Innerorts: Fussball, Zölle und gesellschaftlicher Zusammenhalt

Es ist ein warmer, sonniger Aprilmittag. Vor dem Radiostudio des SRF versammelt sich eine lebendige Gruppe: aufgeregte Mädchen vom FF Schwarzwasser, stolz in ihren Trikots, umgeben von Eltern, Trainer:innen und Vereinsmenschen. Mit dabei sind die Gemeindepräsident:innen aus Neuenegg und Schwarzenburg – und ich aus Köniz. Wir sind zu Gast bei der Live-Sendung «Tagesgespräch plus», eingeladen zu einem Gespräch mit YB- Imke Wübbenhorst über Frauenfussball.

Das Blatt wendet sich
Die Stimmung ist erwartungsvoll – bis eine Eilmeldung alles verändert: Die USA kündigen neue Zölle auf europäische Exportgüter an. Die Ausstrahlung des Gesprächs mit der YB-Trainerin wird verschoben. Im Nachhinein scheint es sinnbildlich: An diesem Apriltag werden zwei Themen verhandelt, die uns beide noch wochenlang beschäftigen werden und viel über unsere Gesellschaft verraten.

Jetzt zusammenstehen
Nach den Sommerferien ist es im Zollstreit mit den USA immer noch schwierig. Die Massnahmen treffen auch viele Betriebe bei uns in Köniz. Arbeitsplätze und Know-how sind bedroht – das sorgt für Verunsicherung. Es zeigt sich wie selten: Wir müssen schnell handeln können und brauchen gute Lösungen. Und es ist entscheidend, dass Politik, Wirtschaft und Gesellschaft gut zusammen funktionieren.

Ein echtes Sommermärchen
Wie das gelingen kann, zeigte uns in diesem Sommer ein ganz anderes Ereignis: die Frauen-EM. Sie wurde zum echten Sommermärchen – Spitzensport mit Herz, Tempo und Charakter. Mit überraschenden Wendungen, grossen Emotionen und einem Zusammenhalt, der weit über das Spielfeld hinauswirkte. Überall in der Schweiz jubelten Menschen gemeinsam: auf öffentlichen Plätzen, bei Public Viewings, in Gärten und Wohnzimmern. Es war mehr als ein – es war ein Fest der Gemeinschaft. Die Spielerinnen zeigten, was möglich ist, wenn Mut auf Förderung trifft und Teamgeist auf Begeisterung. Sie haben uns inspiriert – als Vorbilder, als Pionierinnen, als Frauen, die ihren Weg gehen.

Farbe bekennen
Noch Wochen später zeigt mir ein Mädchen an einer Bushaltestelle stolz ihr Trikot der Schweizer Fussballerinnen. Ein einfacher Moment, aber einer, der mir bleibt. Denn er steht sinnbildlich dafür, was entstehen kann, wenn junge Menschen gefördert, motiviert und ernst genommen werden. Wenn wir ihnen Raum geben, sich zu entwickeln, haben wir in Zukunft starke Mitspieler:innen, die auch Tore schiessen können.

Gemeinsam zu Lösungen
Solche Momente erinnern mich daran, dass unsere Gesellschaft dann am besten funktioniert, wenn sie als Gemeinschaft mit vielen aktiven Teilen lebt: Vereine, Schulen, Quartiere, engagierte Menschen und innovative Betriebe. In global stürmischen Zeiten gibt uns das Lokale den Halt und die Möglichkeit zu handeln. Das alltägliche Miteinander und die gelebten Beziehungen vor Ort sind das Fundament, auf dem wir gemeinsam Lösungen finden.

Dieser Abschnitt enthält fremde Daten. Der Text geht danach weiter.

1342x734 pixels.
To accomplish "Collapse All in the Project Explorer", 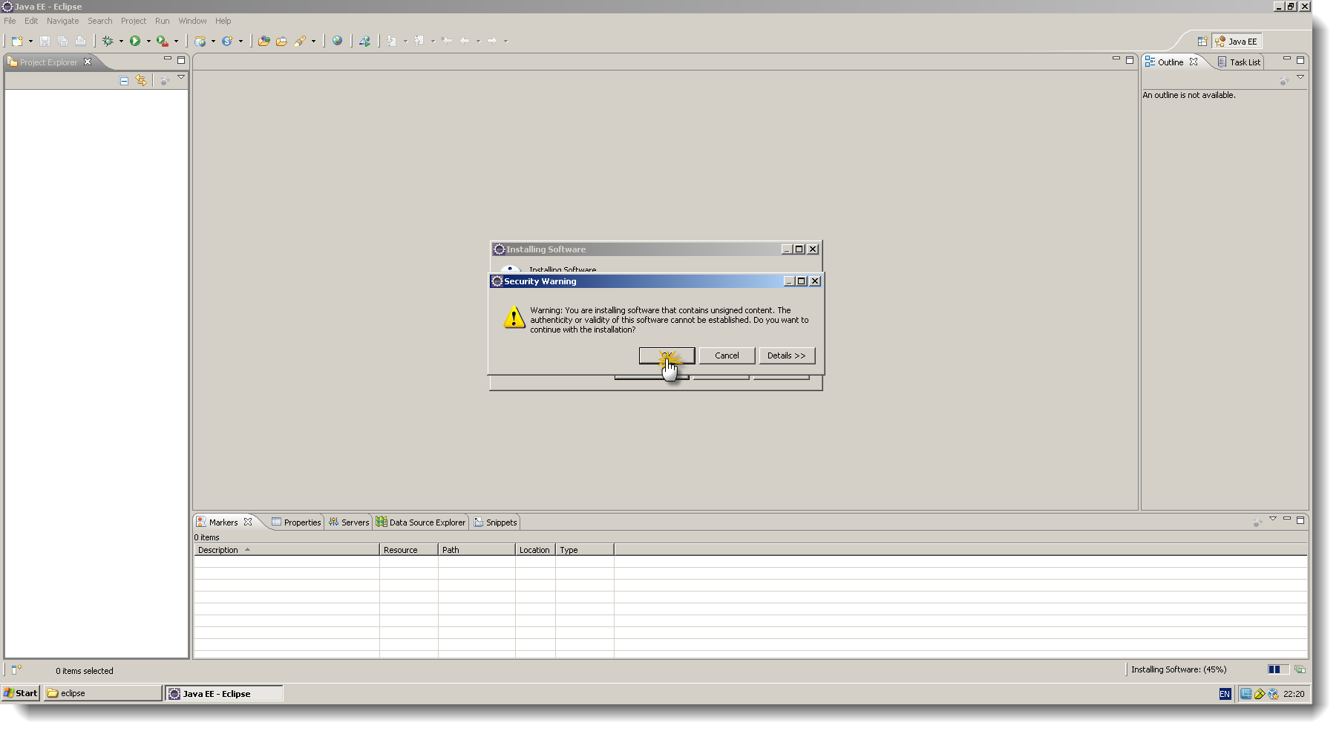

Gerade in schwierigen Zeiten zeigt sich, wie wertvoll unsere demokratischen Strukturen, die Vielfalt unserer Gesellschaft und eine starke lokale Wirtschaft sind. Sie schaffen Vertrauen, Zugehörigkeit und die Fähigkeit, gemeinsam aktuellen Herausforderungen zu begegnen.